**Source excerpt:**
# Triple XML Yard Sweeper Mag 2C 3 mode with 3x IMR 22430



## ma_sha1 (Mar 10, 2011)

****A famous modder once said, it's not DONE until it's done on the 2C!****

My previous "Yard Sweeper" was done on Triple SST-50.
http://www.candlepowerforums.com/vb...e-SST-50-yard-Sweeper-Turbo-Tri-Copper-mag-2D

I've also done a Turbo II will copper heat sink tube runs down the whole body & a Triple XML on Mag 3C with 4 Amp x3 "Nuke" mode. They are great lights but both 2D & 3C are a bit too big for my liking. I really want to make them into Mag 2C.

Triple XMLs are mounted on Copper heat sink, wired up with 8x7135 Shinning beam 
2.8A driver using the Download Multilux method. Power is supplied with 3 IMR, more on that later. 

The Volage over the 7135 boards is too high & the chip is burning hot instantly, so I tested adding a inline power resistor, tried 0.1, 0.15, 0.22 & 0.33 Ohm resistors before finally settled down to 0.33 Ohm 7W power resistor. Which still provide 2.8A on high but the driver no longer get hot as when there's no resistor or lower resistors.








The 22430 IMR required boring of tail cap to fit. 3 of them fit perfectly in Mag 2C.

**Some rows:**
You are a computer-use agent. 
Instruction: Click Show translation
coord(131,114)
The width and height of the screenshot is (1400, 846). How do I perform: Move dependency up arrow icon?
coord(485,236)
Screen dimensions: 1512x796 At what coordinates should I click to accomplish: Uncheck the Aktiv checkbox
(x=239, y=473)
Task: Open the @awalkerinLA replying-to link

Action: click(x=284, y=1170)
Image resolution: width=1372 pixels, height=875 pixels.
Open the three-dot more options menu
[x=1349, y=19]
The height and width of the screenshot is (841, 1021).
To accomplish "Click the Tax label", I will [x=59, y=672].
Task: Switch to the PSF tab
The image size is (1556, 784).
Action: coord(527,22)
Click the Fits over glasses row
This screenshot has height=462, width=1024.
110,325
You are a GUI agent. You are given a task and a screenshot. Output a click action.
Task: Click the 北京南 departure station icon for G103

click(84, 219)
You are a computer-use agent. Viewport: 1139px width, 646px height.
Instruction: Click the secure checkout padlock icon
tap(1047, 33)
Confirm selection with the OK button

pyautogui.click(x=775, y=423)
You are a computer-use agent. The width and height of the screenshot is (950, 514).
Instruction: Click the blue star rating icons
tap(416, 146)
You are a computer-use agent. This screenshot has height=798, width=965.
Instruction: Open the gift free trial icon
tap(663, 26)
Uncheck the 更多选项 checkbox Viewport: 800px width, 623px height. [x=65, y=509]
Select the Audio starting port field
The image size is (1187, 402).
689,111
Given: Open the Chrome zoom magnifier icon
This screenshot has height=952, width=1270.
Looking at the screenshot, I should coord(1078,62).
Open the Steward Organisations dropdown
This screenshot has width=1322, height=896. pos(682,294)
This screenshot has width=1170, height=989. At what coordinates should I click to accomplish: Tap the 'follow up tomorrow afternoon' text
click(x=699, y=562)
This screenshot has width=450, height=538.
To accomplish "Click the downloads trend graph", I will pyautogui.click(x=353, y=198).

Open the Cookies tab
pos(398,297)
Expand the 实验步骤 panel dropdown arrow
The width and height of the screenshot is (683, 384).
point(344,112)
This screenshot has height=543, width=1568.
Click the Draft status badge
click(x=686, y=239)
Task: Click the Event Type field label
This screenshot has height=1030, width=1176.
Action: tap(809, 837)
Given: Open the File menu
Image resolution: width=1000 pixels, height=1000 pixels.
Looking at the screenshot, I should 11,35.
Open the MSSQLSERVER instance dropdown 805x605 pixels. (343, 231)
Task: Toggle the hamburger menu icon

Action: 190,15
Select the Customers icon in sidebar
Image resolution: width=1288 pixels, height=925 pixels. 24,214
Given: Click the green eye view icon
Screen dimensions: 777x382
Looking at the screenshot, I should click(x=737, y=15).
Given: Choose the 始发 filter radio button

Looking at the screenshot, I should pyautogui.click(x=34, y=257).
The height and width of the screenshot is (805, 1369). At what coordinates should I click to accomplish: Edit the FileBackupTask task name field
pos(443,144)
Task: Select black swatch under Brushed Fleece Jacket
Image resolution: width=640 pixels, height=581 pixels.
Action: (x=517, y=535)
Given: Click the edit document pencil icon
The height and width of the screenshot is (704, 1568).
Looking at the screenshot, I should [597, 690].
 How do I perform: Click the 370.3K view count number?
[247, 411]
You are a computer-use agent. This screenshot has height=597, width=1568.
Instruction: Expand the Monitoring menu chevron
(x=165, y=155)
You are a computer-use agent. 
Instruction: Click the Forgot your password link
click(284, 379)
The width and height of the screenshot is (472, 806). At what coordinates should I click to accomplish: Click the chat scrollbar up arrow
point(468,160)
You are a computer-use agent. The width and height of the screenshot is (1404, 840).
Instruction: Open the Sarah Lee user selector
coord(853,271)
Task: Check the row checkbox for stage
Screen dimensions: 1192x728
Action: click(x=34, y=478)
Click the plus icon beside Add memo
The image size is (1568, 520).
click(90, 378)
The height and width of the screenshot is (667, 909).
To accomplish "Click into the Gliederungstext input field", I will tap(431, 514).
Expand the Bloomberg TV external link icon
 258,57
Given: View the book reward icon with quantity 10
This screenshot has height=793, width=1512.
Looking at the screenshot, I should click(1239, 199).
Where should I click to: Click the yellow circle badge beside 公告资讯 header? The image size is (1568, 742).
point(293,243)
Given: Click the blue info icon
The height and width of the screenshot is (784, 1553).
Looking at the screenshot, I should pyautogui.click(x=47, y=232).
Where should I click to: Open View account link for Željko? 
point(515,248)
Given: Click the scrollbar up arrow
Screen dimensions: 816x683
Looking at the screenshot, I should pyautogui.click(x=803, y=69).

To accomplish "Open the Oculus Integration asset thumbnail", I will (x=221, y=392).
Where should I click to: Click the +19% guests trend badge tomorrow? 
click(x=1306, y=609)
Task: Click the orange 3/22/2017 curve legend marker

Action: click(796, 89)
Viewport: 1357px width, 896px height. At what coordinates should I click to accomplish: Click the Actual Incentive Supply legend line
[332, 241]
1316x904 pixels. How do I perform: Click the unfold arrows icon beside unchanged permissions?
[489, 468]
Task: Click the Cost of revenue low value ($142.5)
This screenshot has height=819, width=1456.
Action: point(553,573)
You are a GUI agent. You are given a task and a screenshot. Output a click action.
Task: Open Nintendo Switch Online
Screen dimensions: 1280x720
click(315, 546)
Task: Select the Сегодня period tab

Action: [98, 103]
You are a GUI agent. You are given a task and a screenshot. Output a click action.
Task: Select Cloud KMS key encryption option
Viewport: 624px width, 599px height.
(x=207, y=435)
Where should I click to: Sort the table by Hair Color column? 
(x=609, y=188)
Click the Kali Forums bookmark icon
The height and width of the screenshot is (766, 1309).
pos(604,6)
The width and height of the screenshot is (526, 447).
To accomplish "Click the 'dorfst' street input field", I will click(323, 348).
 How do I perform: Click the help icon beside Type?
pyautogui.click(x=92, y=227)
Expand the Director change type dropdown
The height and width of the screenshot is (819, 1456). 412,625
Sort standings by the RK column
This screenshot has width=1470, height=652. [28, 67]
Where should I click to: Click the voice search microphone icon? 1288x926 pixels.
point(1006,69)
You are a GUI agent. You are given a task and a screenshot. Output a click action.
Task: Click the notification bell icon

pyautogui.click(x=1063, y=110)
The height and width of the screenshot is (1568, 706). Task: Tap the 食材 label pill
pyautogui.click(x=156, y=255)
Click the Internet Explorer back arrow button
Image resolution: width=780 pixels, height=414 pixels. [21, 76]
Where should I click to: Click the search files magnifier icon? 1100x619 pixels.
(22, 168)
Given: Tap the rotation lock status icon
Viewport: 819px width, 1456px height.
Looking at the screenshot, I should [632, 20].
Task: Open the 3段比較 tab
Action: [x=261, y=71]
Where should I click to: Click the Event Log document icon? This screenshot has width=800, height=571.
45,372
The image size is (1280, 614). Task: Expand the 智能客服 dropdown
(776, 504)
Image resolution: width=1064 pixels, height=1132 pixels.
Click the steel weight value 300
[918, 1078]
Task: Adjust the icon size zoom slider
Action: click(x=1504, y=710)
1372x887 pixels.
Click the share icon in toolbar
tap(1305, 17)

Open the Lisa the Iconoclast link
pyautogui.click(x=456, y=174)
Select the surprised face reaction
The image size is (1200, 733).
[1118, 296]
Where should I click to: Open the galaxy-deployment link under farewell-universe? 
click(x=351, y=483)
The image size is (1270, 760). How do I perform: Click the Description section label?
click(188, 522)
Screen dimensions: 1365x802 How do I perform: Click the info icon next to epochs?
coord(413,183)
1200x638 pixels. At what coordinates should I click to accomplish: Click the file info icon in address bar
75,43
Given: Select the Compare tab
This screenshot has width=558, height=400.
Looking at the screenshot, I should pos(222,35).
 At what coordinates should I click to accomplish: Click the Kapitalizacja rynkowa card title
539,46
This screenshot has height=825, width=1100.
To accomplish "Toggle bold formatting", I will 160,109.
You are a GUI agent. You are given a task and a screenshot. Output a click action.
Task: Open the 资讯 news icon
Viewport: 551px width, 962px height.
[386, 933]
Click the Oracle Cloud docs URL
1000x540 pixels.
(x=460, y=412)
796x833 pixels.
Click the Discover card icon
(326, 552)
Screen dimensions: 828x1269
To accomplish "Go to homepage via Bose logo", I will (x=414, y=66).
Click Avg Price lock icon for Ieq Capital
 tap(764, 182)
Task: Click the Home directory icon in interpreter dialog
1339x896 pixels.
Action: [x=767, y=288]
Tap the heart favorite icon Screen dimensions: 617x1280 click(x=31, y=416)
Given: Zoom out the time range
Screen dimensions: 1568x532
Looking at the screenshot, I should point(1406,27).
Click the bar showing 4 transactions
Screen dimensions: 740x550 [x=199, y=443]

**Goal 1:**
Repeat the passage of the Mag 2C flashlight forum post from "Triple XMLs are" to "on that later.".
**Goal 2:**
In the Mag 2C flashlight forum post, which resistor was finally settled on for the driver?
**Goal 3:**
Resume the Mag 2C flashlight forum post after its last sentence.

**Reply 1:**
Triple XMLs are mounted on Copper heat sink, wired up with 8x7135 Shinning beam 
2.8A driver using the Download Multilux method. Power is supplied with 3 IMR, more on that later.

**Reply 2:**
A 0.33 Ohm 7W power resistor.

**Reply 3:**
They are 1400 mAH capacity, more than 2x the capacity of AW IMR 123.












In door beam shots. The beam is very smooth, usually multileds help each otrher to smooth out the beam. 




Indoor on HI, auto exposure. This is not wall of light, it throws like SST-90 in rebel SMO, with a more smooth beam & larger hot spot (SST-90 in rebel smo always has slight donut effect, not very obvious but it's always there, never perfect). This beam is perfect.




Out door beam shots are with two other multi led lights I have on hand:
Left: The legendary Moby **** by LED Zaplin, 9xR2, 1 Amp x9.
Middle: DX 5xR2 drop in, 800mAx5. Right, Triple XML 2.8A x3. 




First up, 5xR2, it throws very well, but "only" 1200 lumens is a bit short in spill front.




2nd up: Moby **** 9xR2 on 3" big Turbo head:




Last but not least, Triple XML Mag 2C:





*Down Load's original Triple P7 Multipux wiring method for reference only:*
To adopt for triple XML use (much lower vf. than P7), a resistor much be added inline.


----------



## mvyrmnd (Mar 11, 2011)

Once again, very nice work!


----------



## ma_sha1 (Mar 11, 2011)

Thanks mate, still Nuking around?


----------



## ^Gurthang (Mar 11, 2011)

Sha,

Thats another fine looking [email protected] mod.... how hot does that big load resistor get? BTW, the snow looks rather thin in your backyard, you been melting it w/ your lights???


----------



## ma_sha1 (Mar 11, 2011)

^Gurthang said:


> Sha,
> Thats another fine looking [email protected] mod.... how hot does that big load resistor get?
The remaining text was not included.